Average delivery fees ranged from $1.59 on Grubhub to $3.09 on Uber Eats. We believe this variability is in part attributable to driver availability on each platform. The average tax was meaningfully higher on Grubhub compared to DoorDash and Uber Eats. While taxes are not our focus area, it appears there’s some flexibility in what platforms can charge beyond the standard Minnesota sales tax.
Time is money
In terms of cost of delivery, we found the markups to be egregious. That said, with food delivery, consumers are buying time. All said and done, we estimate it typically takes 30 minutes to drive and pick up a meal. Factoring in a 50% delivery premium on a $20 order means the customer is valuing their leisure time at $20/hour, and typically people value this higher than their work time. In other words, delivery is expensive and worth it for “time is money” consumers.
Delivery memberships only make sense for power users
Each of the delivery platforms offers a monthly membership:
- DashPass: $9.99/month for no delivery fees on order subtotals over $12 from eligible restaurants.
- Grubhub+: $9.99/month for no delivery fees on order subtotals over $12 from eligible restaurants.
- Uber Eats Pass: $9.99/month for no delivery fees and 5% off food orders over $15 from eligible restaurants.
While these memberships are advertised as providing “free delivery,” that’s deceptive. First, setting the minimum subtotal at $12 means many consumers likely add items to their orders simply to qualify for free delivery – a single customer ordering two Big Macs from McDonald’s or a chicken bowl from Chipotle won’t qualify for free delivery. And while memberships remove delivery fees, they still leave the initial markup, service and regulation fees, and gratuity.
Assuming an average delivery fee of $2.50 per order, subscribers must place at least five orders a month for it to make economic sense. Despite the high payoff threshold, DoorDash disclosed late last year that about 27% of its user base subscribes to DashPass. Under its current pricing, we find it hard to envision subscription adoption reaching 50%. Our prediction may be viewed as bearish given the success of Amazon Prime, which enjoys greater than 85% US household adoption.
What it would take to make DashPass the next Prime
Apart from the reliability and speed of package delivery, the magic of Prime is twofold: first, an expansive selection of Prime-eligible items, and second, no purchase minimum to qualify for free shipping on said Prime items. In plain English, this means you can buy anything from an iPhone charger to a bag of coffee to a single pack of envelopes for less than $8 and get free shipping.

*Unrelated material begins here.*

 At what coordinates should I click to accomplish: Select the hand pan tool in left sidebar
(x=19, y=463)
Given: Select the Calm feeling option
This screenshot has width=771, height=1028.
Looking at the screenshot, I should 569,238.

For food delivery memberships to enjoy similar adoption rates as Prime, we believe four things are necessary:
- The universe of deliverable items expands to include things like convenience store items, alcohol, and basic household essentials. A larger selection of deliverable items means occasional users become regular users, increasing the value proposition of a monthly subscription.
- $5 or less minimum purchase order to qualify for free delivery on said items. This will lead to a wider range of possible orders, such as single item deliveries, that make sense from a consumer price standpoint.

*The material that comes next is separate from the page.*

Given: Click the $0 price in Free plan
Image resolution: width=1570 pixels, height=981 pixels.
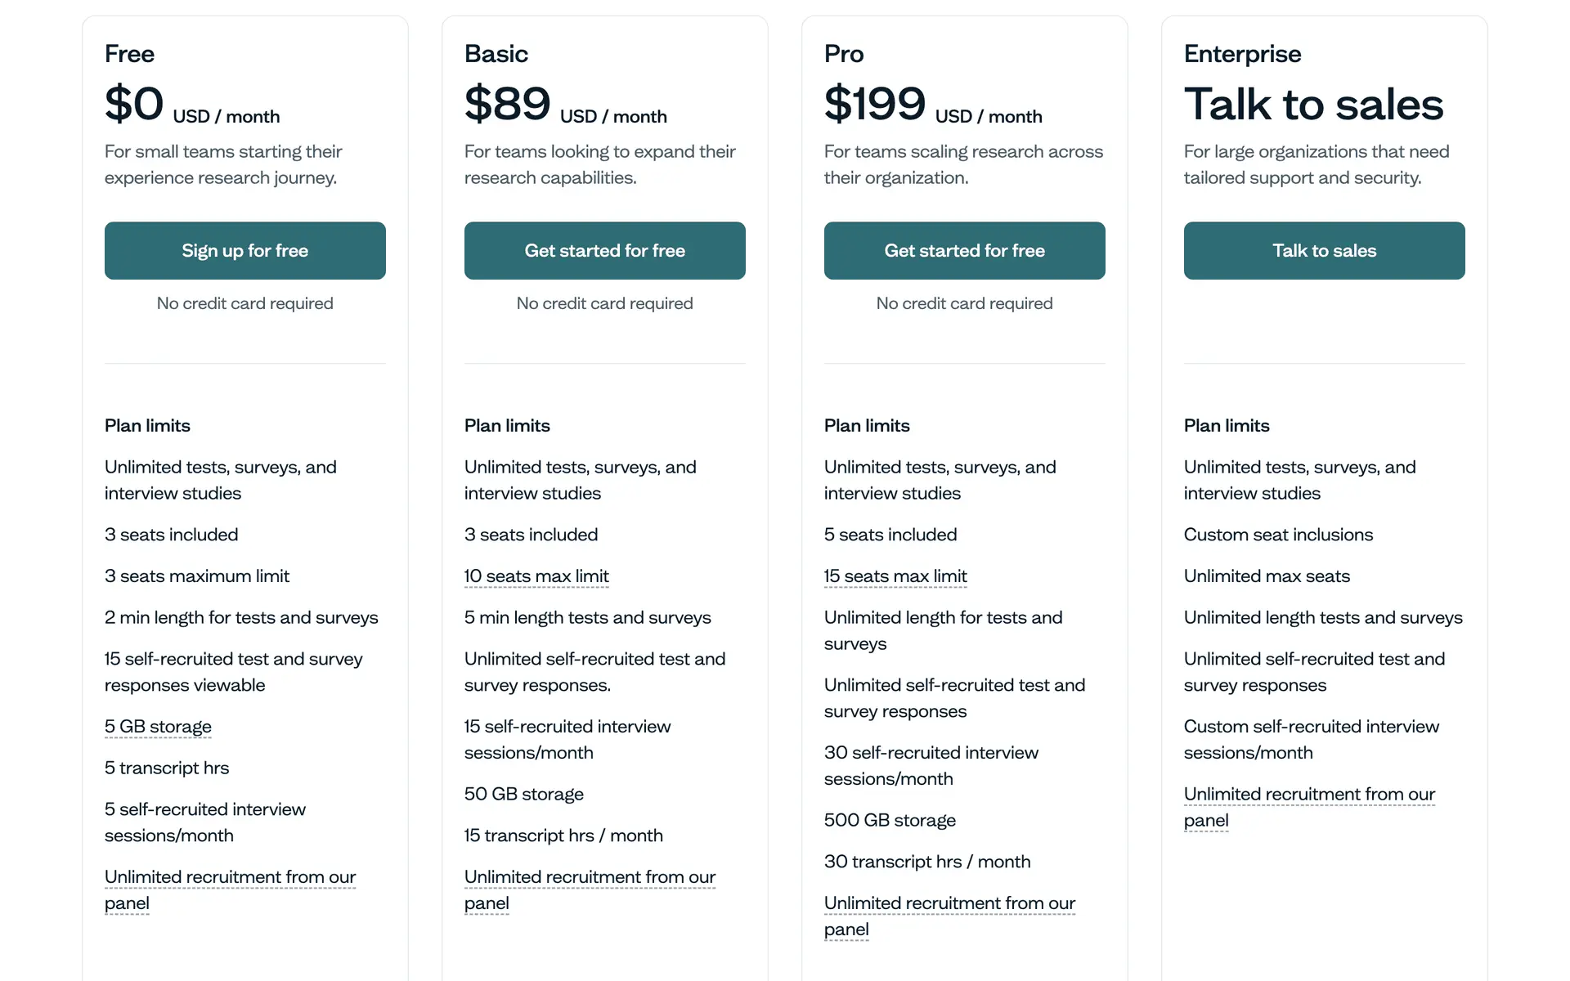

- Priority delivery for members that reduces average wait times from 30-60 minutes currently, to 15-20 minutes. Shorter wait times increase convenience, and in turn, demand.
- Service and regulation fees are eliminated or materially reduced. At this point, a delivery membership shifts from a luxury service to a utility service.
In the end, food delivery is here to stay, but to achieve Amazon Prime-like adoption material changes need to be made.